__TASK DESCRIPTION__.
Scan the records below, and wherever a line has the word "agent", pull it out.

__INPUT DATA__.

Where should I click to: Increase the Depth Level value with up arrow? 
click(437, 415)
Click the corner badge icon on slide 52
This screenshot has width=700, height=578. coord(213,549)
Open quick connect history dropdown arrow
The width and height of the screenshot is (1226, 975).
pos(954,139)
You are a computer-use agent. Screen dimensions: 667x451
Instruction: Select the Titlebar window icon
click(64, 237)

* * *

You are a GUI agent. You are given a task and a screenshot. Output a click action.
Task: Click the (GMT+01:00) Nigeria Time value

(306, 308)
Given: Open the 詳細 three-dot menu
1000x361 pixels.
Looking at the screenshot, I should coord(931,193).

__SOLVED EXERCISE__.
You are a computer-use agent. Screen dimensions: 667x451
You are a GUI agent. You are given a task and a screenshot. Output a click action.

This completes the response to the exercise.